The only thing we seem to agree with Mr Hannan on is that a full a frank review of this controversial and unworkable law is clearly in the public interest. Though Mr Hannan does fail to note that the Government feel that they have fulfilled their obligation to review this Act by publishing the Stirling Report, in spite of the fact that Stirling University themselves has stated this was not intended to be the review.
Whilst the Government have held this review as proof that the Act is working, they have conveniently glossed over the details which very clearly state the opposite. The review reveals that younger fans have been disproportionately targeted, it reveals that court cases on average drag on for far longer than normal trials, it reveals that some sheriffs are worried about the human rights implications of the act and it also reveals that violence at football matches is actually on the rise as a result of police resources being diverted to police offensiveness.
In the whole period of its existence the Act has a conviction rate of 22% – roughly half that of the notoriously low conviction rate in rape cases – and yet still the Scottish Government claims it is working. That is as clear cut evidence as you are likely to find that this Act must be reviewed and ultimately abolished.
Martin Hannan chose to ignore all of these points however when we commented on his previous article which trumpeted the ‘success’ of the Act. Instead he came back with a response using phrases like ‘grow up’ and has a pop at Fans Against Criminalisation in general and Celtic fans in particular.

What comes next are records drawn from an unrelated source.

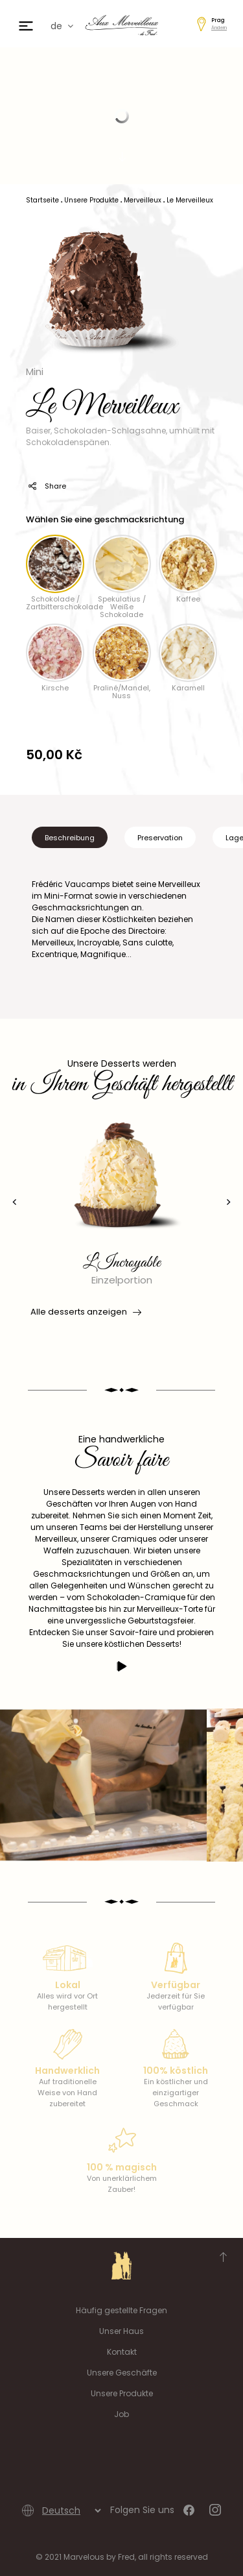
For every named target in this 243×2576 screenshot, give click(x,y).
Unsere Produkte (122, 2393)
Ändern (219, 27)
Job (121, 2414)
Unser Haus (121, 2331)
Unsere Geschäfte (122, 2372)
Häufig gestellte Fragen (121, 2310)
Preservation (160, 837)
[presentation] (14, 1202)
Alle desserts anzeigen (84, 1312)
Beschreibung (70, 837)
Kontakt (122, 2351)
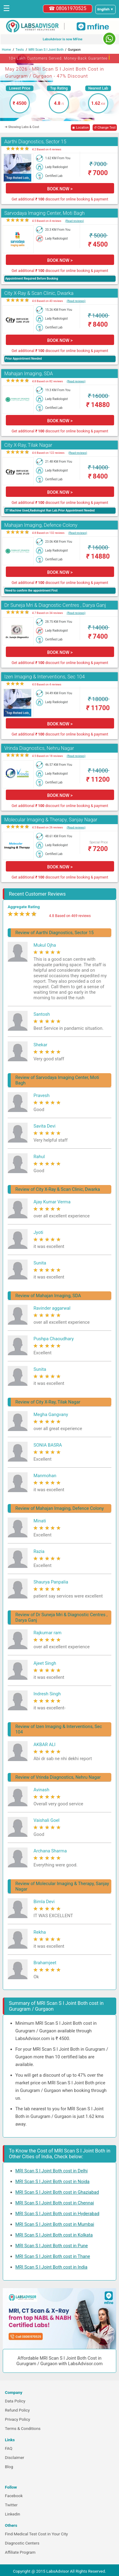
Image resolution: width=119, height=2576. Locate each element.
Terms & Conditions (22, 2428)
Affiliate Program (20, 2552)
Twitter (11, 2505)
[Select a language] (105, 9)
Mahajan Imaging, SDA (28, 373)
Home (6, 50)
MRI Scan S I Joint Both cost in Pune (51, 2245)
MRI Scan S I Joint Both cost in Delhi (51, 2171)
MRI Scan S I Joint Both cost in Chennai (54, 2203)
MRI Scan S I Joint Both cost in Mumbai (54, 2224)
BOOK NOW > (60, 188)
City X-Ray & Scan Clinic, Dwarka (39, 293)
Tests (20, 50)
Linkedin (12, 2514)
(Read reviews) (74, 220)
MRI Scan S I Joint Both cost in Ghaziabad (57, 2192)
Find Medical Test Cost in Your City (36, 2534)
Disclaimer (14, 2457)
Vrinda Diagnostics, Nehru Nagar (39, 748)
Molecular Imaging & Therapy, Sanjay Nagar (51, 820)
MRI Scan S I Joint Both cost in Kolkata (54, 2235)
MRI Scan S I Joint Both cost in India (51, 2267)
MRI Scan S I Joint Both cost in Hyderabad (57, 2213)
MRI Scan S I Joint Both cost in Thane (52, 2256)
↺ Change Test (105, 128)
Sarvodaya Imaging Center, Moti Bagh (44, 213)
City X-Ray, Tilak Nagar (28, 445)
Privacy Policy (17, 2419)
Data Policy (15, 2401)
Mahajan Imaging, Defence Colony (40, 525)
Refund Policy (17, 2410)
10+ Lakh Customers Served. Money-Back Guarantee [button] (59, 57)
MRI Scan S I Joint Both (46, 50)
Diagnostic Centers (22, 2543)
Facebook (14, 2495)
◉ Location (80, 128)
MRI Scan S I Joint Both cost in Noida (52, 2181)
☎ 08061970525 (67, 8)
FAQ (8, 2448)
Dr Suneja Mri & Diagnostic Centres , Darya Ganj (55, 605)
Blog (9, 2466)
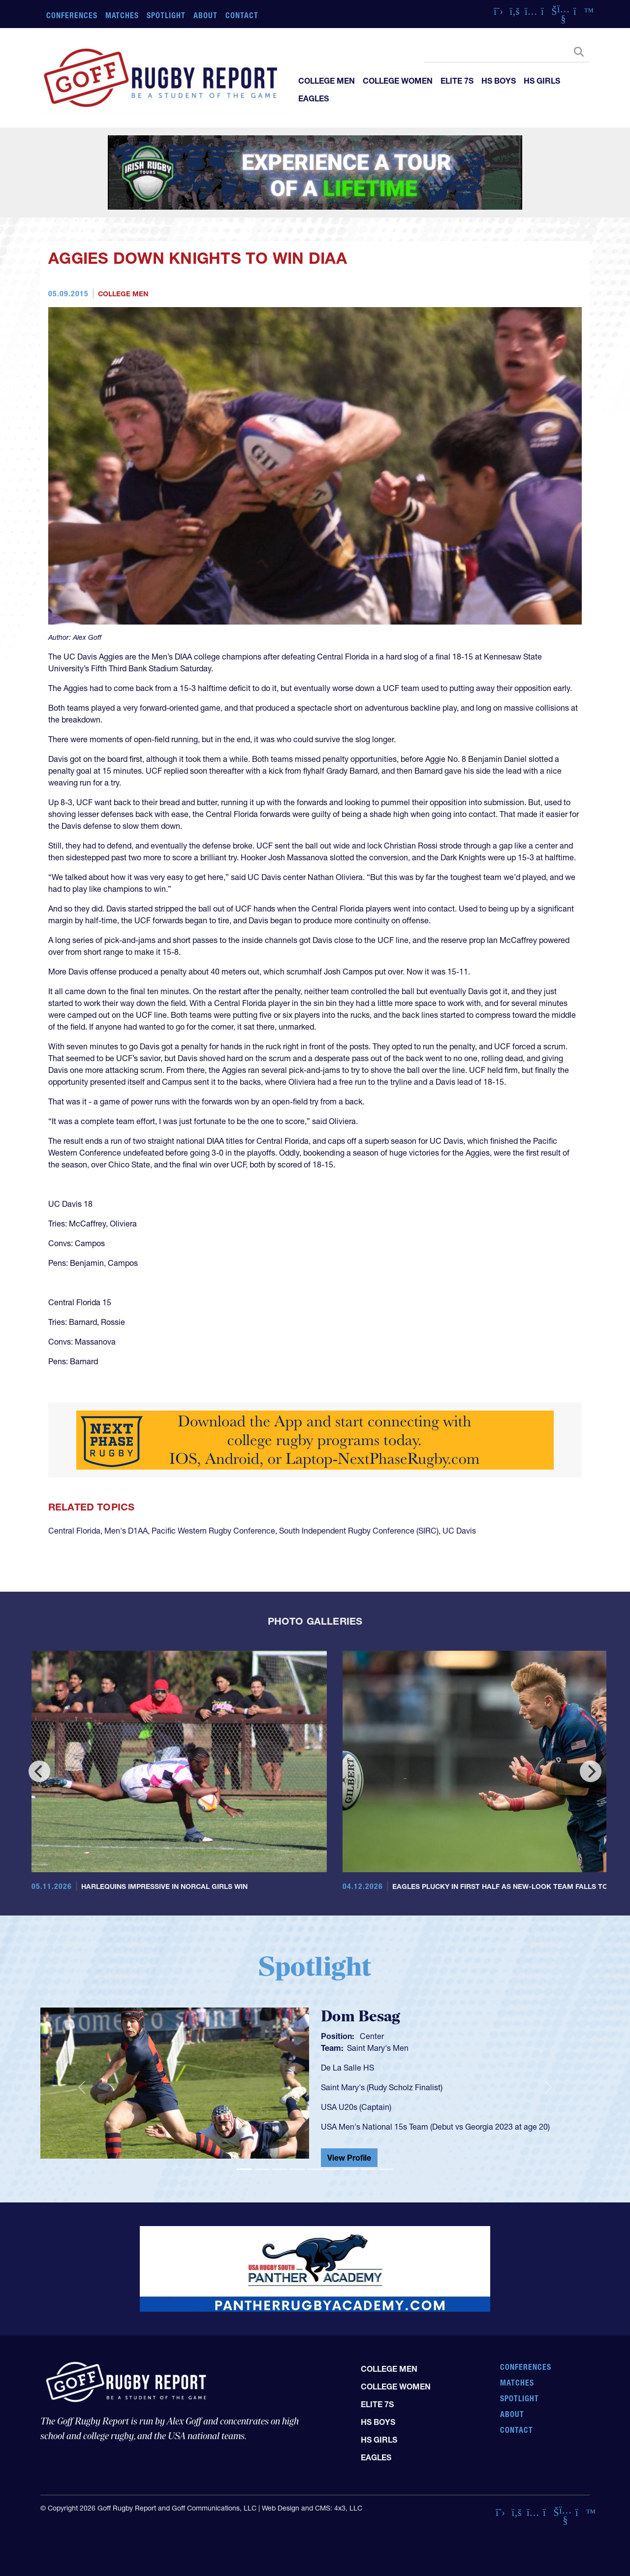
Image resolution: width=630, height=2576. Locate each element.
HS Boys (498, 81)
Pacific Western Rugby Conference (213, 1531)
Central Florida (74, 1531)
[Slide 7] (350, 2169)
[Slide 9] (385, 2169)
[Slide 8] (368, 2169)
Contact (241, 15)
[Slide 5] (315, 2169)
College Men (326, 81)
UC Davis (459, 1531)
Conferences (71, 15)
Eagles (313, 98)
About (205, 15)
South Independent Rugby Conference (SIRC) (359, 1531)
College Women (398, 81)
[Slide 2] (261, 2169)
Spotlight (166, 15)
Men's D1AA (126, 1531)
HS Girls (542, 81)
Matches (122, 15)
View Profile (349, 2158)
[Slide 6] (332, 2169)
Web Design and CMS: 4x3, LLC (312, 2508)
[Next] (590, 1771)
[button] (81, 2087)
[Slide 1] (244, 2169)
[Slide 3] (279, 2169)
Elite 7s (457, 81)
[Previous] (39, 1771)
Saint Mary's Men (378, 2048)
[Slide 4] (297, 2169)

It is also extremely regrettable that we as an organisation were not afforded the right to reply on this issue by The National. Let us make it perfectly clear to Mr Hannan however that we would very much like to live in a ‘grown-up’ democracy, but this act and the attempts to prevent serious debate on it seem to demonstrate that we don’t. And for the avoidance of doubt, we oppose this Act in its entirety and are happy to offer support to fans of any club charged under it, as we have done. This is not about sectarianism, it is not about Celtic and Rangers, it is not about the practice of singing songs about the history of the conflict between Britain and Ireland and it is, most certainly, not about immaturity. It is about an unworkable, unfair, illiberal piece of legislation which attacks young football supporters in an ill-fated and ill-targeted attempt to eradicate sectarianism by a government which neither understands football nor, it would appear, understands sectarianism. No amount of cheerleading on behalf of your favoured party of government or snide comments about our campaign can change that.